Ce système bien rodé vient d'écraser une victime de plus; sa biographie dévoilée de la manière dont elle l'est dans les médias ne sert qu'à rappeler qu'il en faut peu pour tomber d'une position confortable dans la misère. Malchance nous disent en coeur les voix de la police, du pouvoir et du marché. Tromperie évidente: le destin d'Alain n'à que peu de choses à voir avec la chance ou son absence.
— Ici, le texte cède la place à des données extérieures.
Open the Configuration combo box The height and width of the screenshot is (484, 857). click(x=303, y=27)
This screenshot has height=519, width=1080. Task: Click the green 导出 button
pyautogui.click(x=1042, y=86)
Voilà pourquoi, si vous en doutiez, l'énième enquête demandée pour tenter de comprendre ce qui a pu mener à l'assassinat d'Alain ne mènera à rien, ou pas grand chose. Voilà pourquoi M. Coderre ne fera pas grand-chose non plus pour rendre réelle sa promesse, dévoilée à l'occasion du dernier dîner des Rois, d'une "obligation de résultats" quant à l'itinérance. Tout comme ses prédécesseurs avant lui, au Québec comme ailleurs, n'ont jamais rien tenté pour réduire efficacement les inégalités sociales et économiques. Elles sont bien trop utiles à celles et ceux qui, grâce à un porte-monnaie rempli par l'exploitation des autres, se fraient un accès rentable aux arcanes du pouvoir.